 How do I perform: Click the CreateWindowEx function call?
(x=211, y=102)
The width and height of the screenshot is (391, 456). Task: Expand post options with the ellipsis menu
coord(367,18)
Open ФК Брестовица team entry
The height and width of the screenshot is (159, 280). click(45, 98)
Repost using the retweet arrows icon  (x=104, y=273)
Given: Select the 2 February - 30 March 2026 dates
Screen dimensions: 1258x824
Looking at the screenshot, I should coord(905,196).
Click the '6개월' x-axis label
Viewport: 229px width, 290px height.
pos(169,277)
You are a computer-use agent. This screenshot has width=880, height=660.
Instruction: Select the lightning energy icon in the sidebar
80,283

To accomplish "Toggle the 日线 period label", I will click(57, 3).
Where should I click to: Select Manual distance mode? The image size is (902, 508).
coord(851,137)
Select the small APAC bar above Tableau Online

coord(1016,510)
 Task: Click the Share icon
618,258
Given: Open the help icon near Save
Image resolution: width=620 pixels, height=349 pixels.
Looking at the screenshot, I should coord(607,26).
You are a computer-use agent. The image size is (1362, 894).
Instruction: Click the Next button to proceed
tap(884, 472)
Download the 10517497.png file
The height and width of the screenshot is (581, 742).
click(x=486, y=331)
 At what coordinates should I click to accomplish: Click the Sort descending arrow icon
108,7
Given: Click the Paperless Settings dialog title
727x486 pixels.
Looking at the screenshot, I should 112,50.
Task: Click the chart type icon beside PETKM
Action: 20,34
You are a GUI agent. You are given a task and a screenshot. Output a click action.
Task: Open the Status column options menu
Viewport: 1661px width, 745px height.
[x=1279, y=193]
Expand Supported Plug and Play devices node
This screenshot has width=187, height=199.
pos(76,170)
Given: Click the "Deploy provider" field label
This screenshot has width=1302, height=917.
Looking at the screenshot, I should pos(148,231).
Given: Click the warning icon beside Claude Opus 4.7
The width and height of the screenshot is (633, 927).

YOUR INSTRUCTIONS. Change each "icon" to "symbol" in the lines from the beginning of the list through the line holding "Looking at the screenshot, I should coord(607,26).", inclusive. Give those lines again with nothing else altered.

ANSWER TO THE PROBLEM.
 How do I perform: Click the CreateWindowEx function call?
(x=211, y=102)
The width and height of the screenshot is (391, 456). Task: Expand post options with the ellipsis menu
coord(367,18)
Open ФК Брестовица team entry
The height and width of the screenshot is (159, 280). click(45, 98)
Repost using the retweet arrows symbol  (x=104, y=273)
Given: Select the 2 February - 30 March 2026 dates
Screen dimensions: 1258x824
Looking at the screenshot, I should coord(905,196).
Click the '6개월' x-axis label
Viewport: 229px width, 290px height.
pos(169,277)
You are a computer-use agent. This screenshot has width=880, height=660.
Instruction: Select the lightning energy symbol in the sidebar
80,283

To accomplish "Toggle the 日线 period label", I will click(57, 3).
Where should I click to: Select Manual distance mode? The image size is (902, 508).
coord(851,137)
Select the small APAC bar above Tableau Online

coord(1016,510)
 Task: Click the Share symbol
618,258
Given: Open the help symbol near Save
Image resolution: width=620 pixels, height=349 pixels.
Looking at the screenshot, I should coord(607,26).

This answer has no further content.